Since their first vintage in 2017, Lightning Rock is known for their terroir-driven sparkling wine, claiming Jordan’s title as a “bubble queen of the valley.” All their wines are unfined and unfiltered with just a tiny hint of sulphur. So much love and care has been put into growing healthy fruit that it is not hard to taste happiness and healthiness in their wine that lights up your senses.
10 QUESTIONS with Lightning Rock Winery
Q1: How was your summer 2021?
Jordan (J): “It was hot, too hot! It was also dry and smoky! But our grapes are super hardy. We gave our grapes some seaweed spray so it helped them survive through the heat.”
Q2: Climate change is one of the most pressing issues today. How have the recent wild fires affected your business or your approach to winemaking and farming?
J: “With all the negative things that come with the forest fires, our approach to farming hasn’t changed because there are lots of positive sides as well. Ashes are actually good for the soil. A lot of plants in BC need a fire to grow. The harder one for us this year was the heat dome when it reached to 46℃ here. We will see how things will go with the climate change, but for us, it is about adjusting to a new normal and learning as much as we can from other places that go through similar things.”
Q3: On top of the climate change, there is a pandemic. How do you see your winery evolving through the pandemic time and in a post pandemic world?
J: “We started in 2017 as a winery and we didn’t sell our wines until December of 2018. 90% of our business was with restaurants in Vancouver at the time. We didn’t even have a tasting room or a big wine club. With the pandemic, we had to make a huge pivot and switched to direct consumer sales. With zoom tastings and so much social media, we really grew our wine club; it is a quarterly shipment of 6 wine bottles. I don’t know how much of that is the pandemic or us growing as a business but now we are selling out more wines than pre-pandemic times.”
Q4: What is the biggest joy working in a winery?
J: “We work so hard, share our wines with people and watch them experience it. That is just amazing. We are not trying to please a huge range of palettes, but people we do connect with, they are really strong supporters of us. Their excitement really fuels what we are doing.”
Q5: If you were not in the wine industry, what would you be?

★ ★ ★ ★

» **PARTS OF THE EXERCISE**
a) According to the Lightning Rock interview, what temperature did the heat dome reach at the winery?
b) Extend the Lightning Rock interview beyond its final line.

» **DATASET SECTION**
★ ★ ★ ★

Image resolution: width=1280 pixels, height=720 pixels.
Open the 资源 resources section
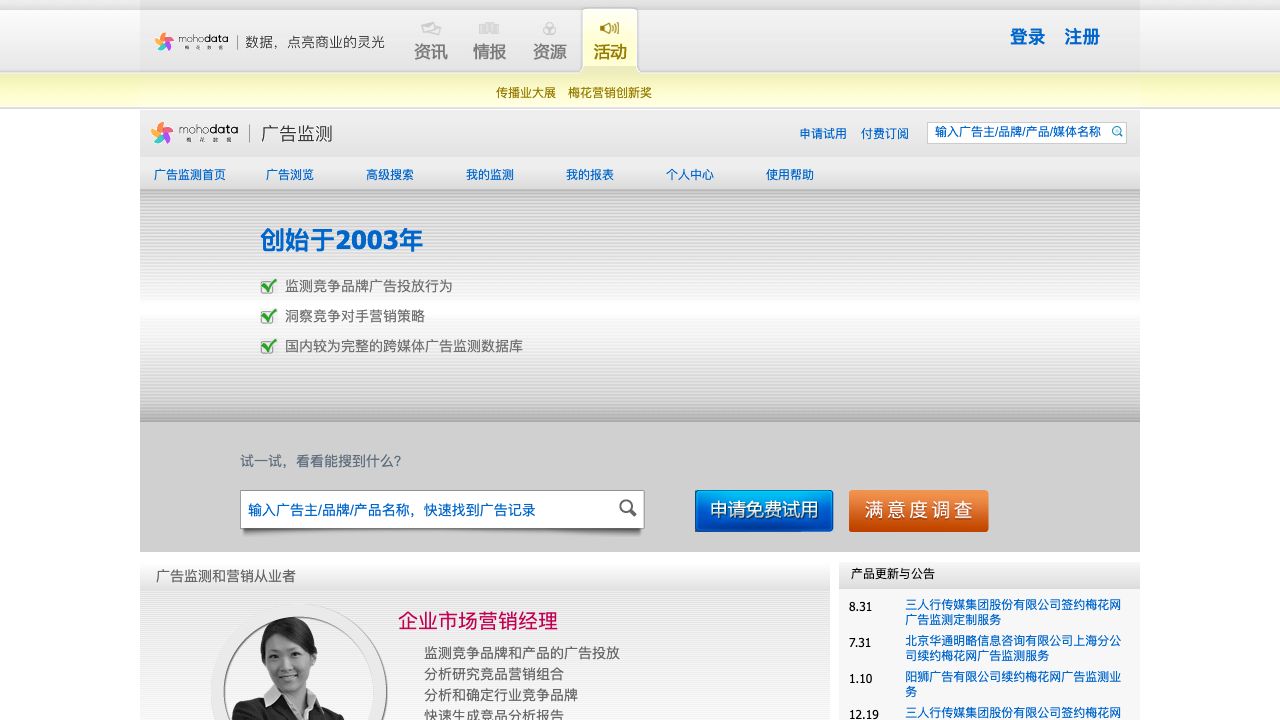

★ ★ ★ ★

» **LIST OF ANSWERS**
a) 46℃

b)
J: “I almost joined the circus once….(She was a dancer for 17 years!) Maybe a diving instructor. Something outdoor, adventurous and chill. Tyler and I enjoyed lots of diving in between harvests when we were working in the Southern Hemisphere. The Galapagos was so cool!
Q6: What is your current favorite wine and how would you like to enjoy it?
J: “I have to choose a favorite from my babies? I can’t! But, just because it is a little bit cooler today, I would say Cannyonview Pinot Noir, and I would pair it with barbecued morel mushrooms with lots of butter. Fresh tomato pasta with basil and Manchego cheese would be really good too.”
Q7: “Where is your go-to-spots when you are off work?”
J: “Detonate Brewing is probably where we hang out most in Summerland. And, we love going to Pizzeria Tratto and Neighborhood Brewing in Penticton. For outdoor, we love going to Skaha Bluffs for climbing.”
Q8: How can people enjoy the Okanagan in the fall?
J: “Fall is the best time to visit the Okanagan! If you want to experience a harvest, you can contact your favorite winery and see if they need help. That would be fun. It is the time when all the food is ready. So bountiful. People are doing harvest dinners and restaurants are cooking with fresh harvest of the season.”
Q9: How is this year’s harvest looking?
J: “This year’s harvest is looking early because it was hot! Everything is ripening really well and we see very little disease pressure this year. I am excited for this harvest!”
Q10: In a few words, how would you best describe Lightning Rock?
J: “We are a truly independent, family owned and operated winery, making electric living wine!”